Из некролога становится ясным, что его составитель оценивал результаты правления Всеволода весьма скептично, представив его довольно слабым правителем, который едва справлялся с грузом ответственности, свалившимся на его плечи с вокняжением на киевском столе. В качестве главного достижения Всеволода, помимо его образцового поведения как христианина, автор выдвигал на первый план легитимный характер его вокняжения в Киеве. По-видимому, это была своеобразная дань «духу времени», тем веяниям, которые распространились в Печерском монастыре и за его пределами. Но, рассказывая о тех «досадах», которые из-за волостей причиняли ему племянники, летописец, однако, не упоминает о том, что в отношении них Всеволод руководствовался политикой «двойных стандартов», последовательно игнорируя интересы Святославичей. Некоторые из князей (Ярополк и Святополк Изяславичи, Давыд Игоревич) получали во владение от него свои «отчины» (наследственные волости), но можно заметить, что Всеволод руководствовался «отчинным» принципом только на Правобережье Днепра, тогда как на левом берегу реки он не реализовывался. По всей видимости, это было связано с его стремлением сохранить под своим контролем всю территорию «Русской земли» в Среднем Поднепровье.

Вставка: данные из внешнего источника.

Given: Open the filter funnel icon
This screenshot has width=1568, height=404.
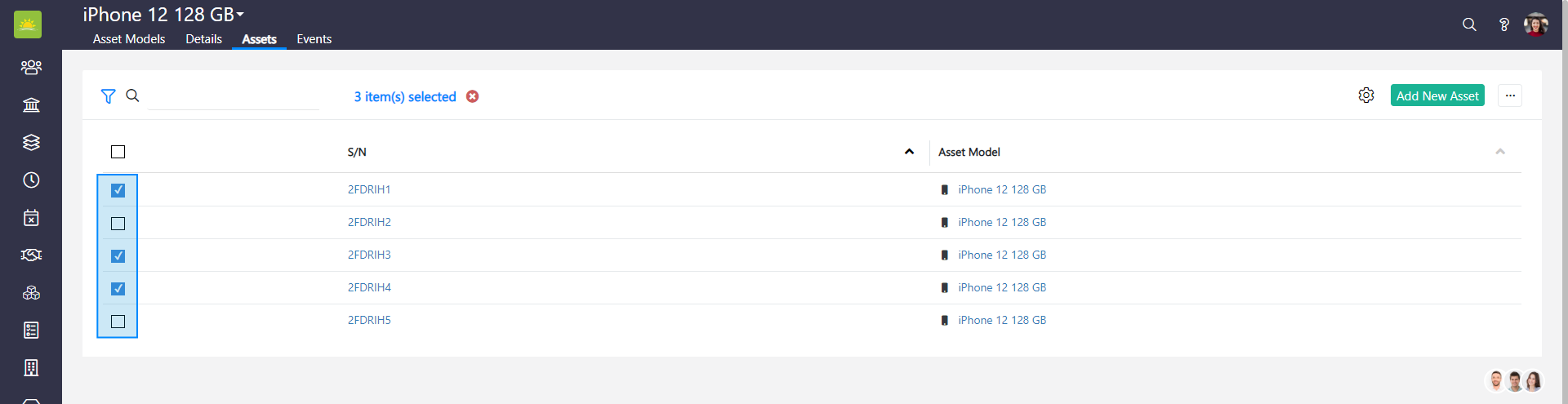Looking at the screenshot, I should point(108,96).
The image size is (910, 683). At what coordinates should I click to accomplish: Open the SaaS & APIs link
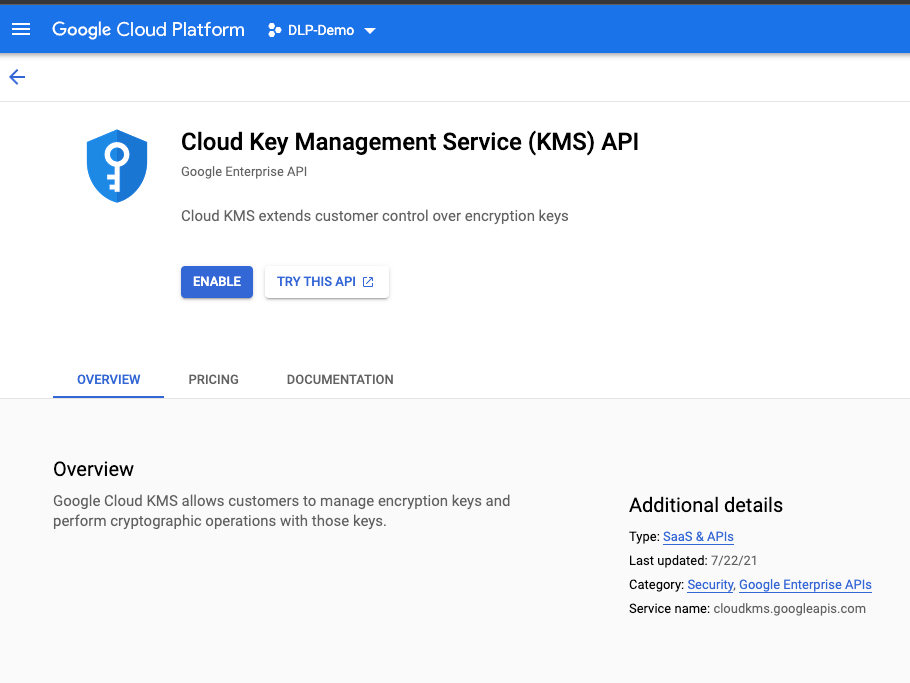point(697,537)
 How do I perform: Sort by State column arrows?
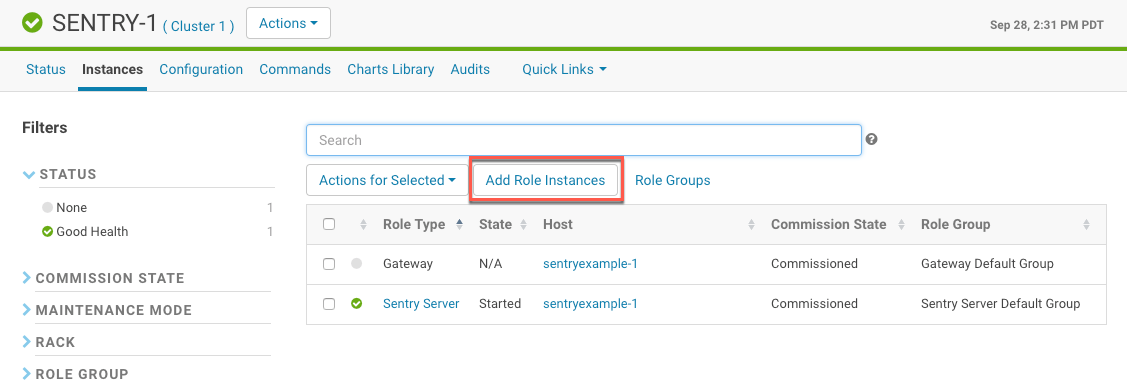pos(523,224)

В историографии отмечалось употребление Всеволодом Ярославичем на печатях греческого титула «архонт всей Росии». Вопрос о геополитическом содержании этого титула остается предметом обсуждения, но это определение можно понимать не только в широком смысле — как суверенитет киевского князя над Новгородом {122}, но и в узком смысле — как суверенитет над Черниговом и Переяславлем {123}. Возможно, ключом к интерпретации этого титула является именно то, что Всеволод Ярославич оберегал политическую целостность «Русской земли», применяя «отчинный» принцип распределения стольных городов лишь в тех пределах, которые очерчены параметрами «дуумвирата» 1077–1078 гг.

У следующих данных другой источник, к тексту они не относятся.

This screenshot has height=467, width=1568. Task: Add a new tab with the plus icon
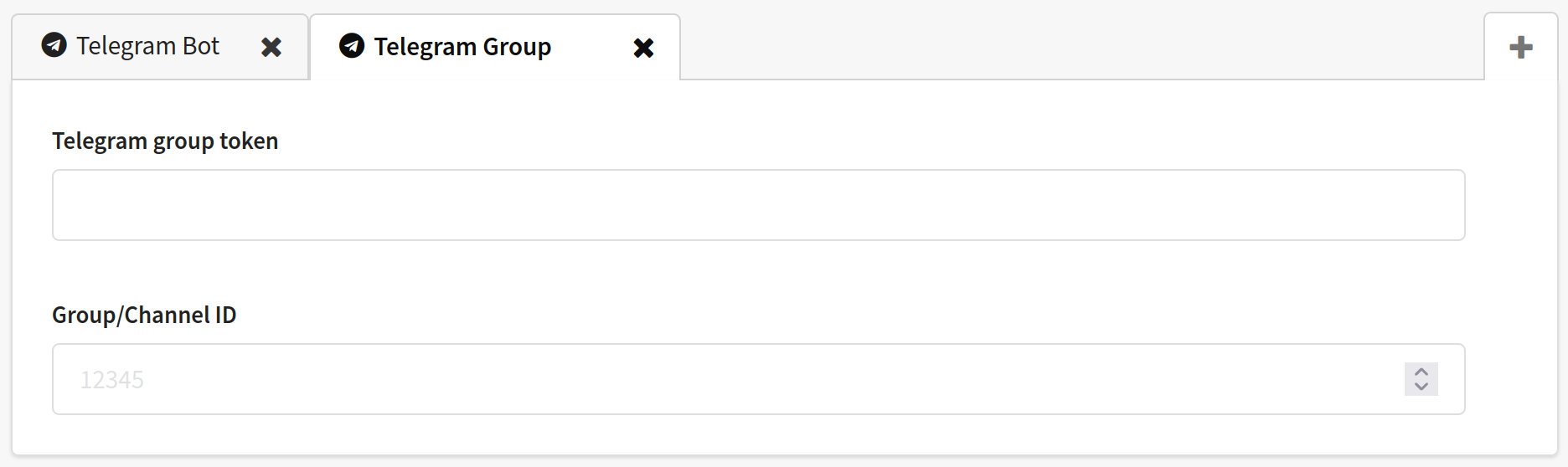click(1521, 47)
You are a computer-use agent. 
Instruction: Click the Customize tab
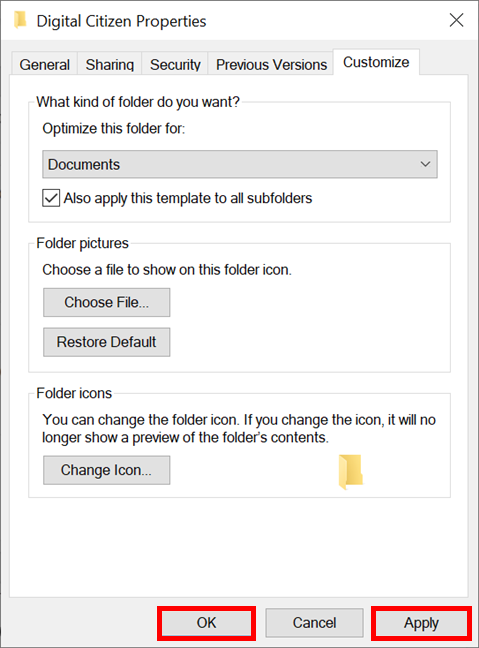click(376, 62)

На протяжении пятнадцати лет княжения Всеволода в Киеве Владимир Мономах продолжает занимать черниговский стол вместо того, чтобы передать его в распоряжение Святославичей и таким образом способствовать достижению компромисса, подобного тому, который был достигнут в 1084–1085 гг. с Давыдом Игоревичем, а в 1086–1087 гг. с Ростиславичами. Но такой компромисс кардинально изменил бы соотношение сил в ущерб положению киевского князя, который мог считать себя «архонтом всей Росии» или «единовластием Русской земли» (разумеется, в узком смысле) до тех пор, пока главный предмет спора — Чернигов — находился в руках его старшего сына.
По-видимому, когда в дальнейшем возникла необходимость более четко охарактеризовать политическую позицию Владимира Мономаха после смерти отца, то в качестве продолжения некролога в летопись был включен рассказ о том, что Мономах, как бы взвешивая различные политические альтернативы, стал размышлять: «Если сяду на столе отца своего, то буду воевать со Святополком, так как стол этот был его отца» {124}.

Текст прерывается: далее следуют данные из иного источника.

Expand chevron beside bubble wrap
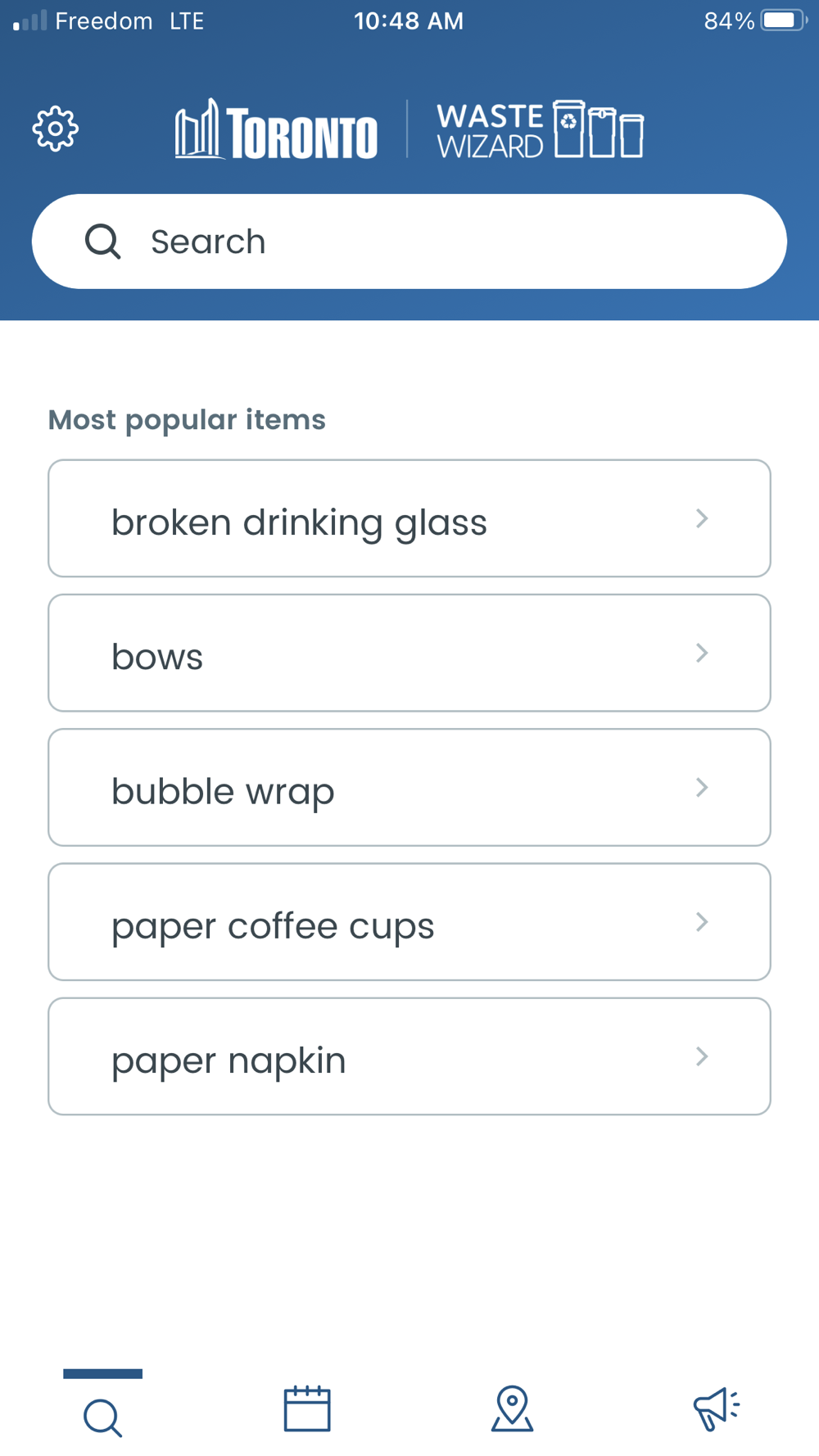Viewport: 819px width, 1456px height. click(x=702, y=787)
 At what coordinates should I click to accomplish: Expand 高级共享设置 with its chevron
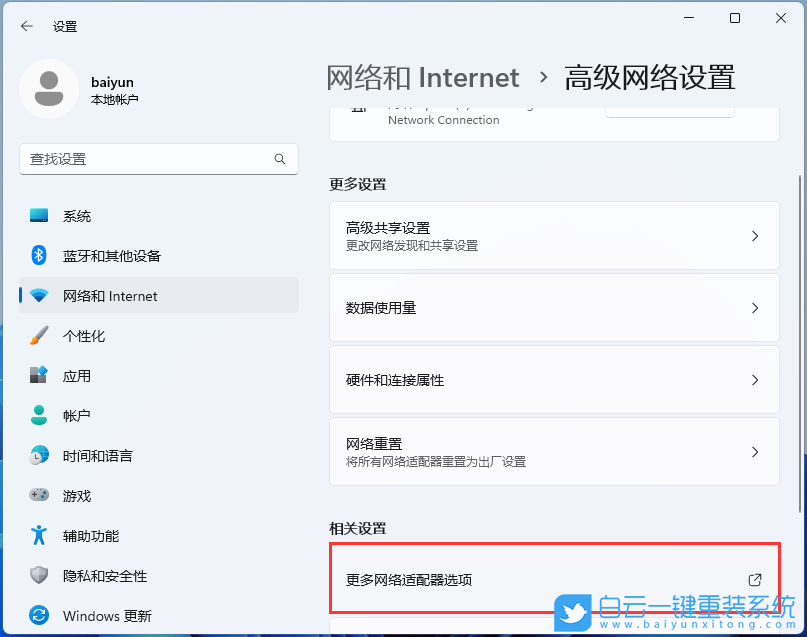point(755,235)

Как иронически писал по поводу этих «размышлений» В.И. Сергеевич, «Владимир оказался в положении сказочного путника, очутившегося на перекрестке двух дорог. Можно пойти и направо, и налево, только везде будет плохо» {125}. Но из двух зол, как известно, выбирают меньшее, а хуже всего Мономаху было бы в том случае, если бы он попытался занять киевский стол в обход княжившего в Турове Святополка, который являлся старшим из внуков Ярослава. Тогда под угрозой оказались бы результаты «Волынского компромисса» 1077 г., которые гарантировали Всеволоду и его семье гегемонию на левом берегу Днепра. Поэтому после погребения отца в храме Св. Софии 14 апреля 1093 г. Владимир Мономах отправил посланцев в Туров к Святополку, а сам ушел в Чернигов.
По сути дела, он признал приоритет «отчинных» прав на Киев своего двоюродного брата, однако казус заключается в том, что официально принцип наследования князьями стольных городов «по отчине» был провозглашен четырьмя годами позже — на Любечском съезде 1097 г., где было принято правило: «каждый да держит отчину свою». {126} Разумеется, применение этого принципа эпизодически можно выявить и в предшествующий период, однако Ярославичи злоупотребляли исключениями из этого правила с целью расширения собственной власти.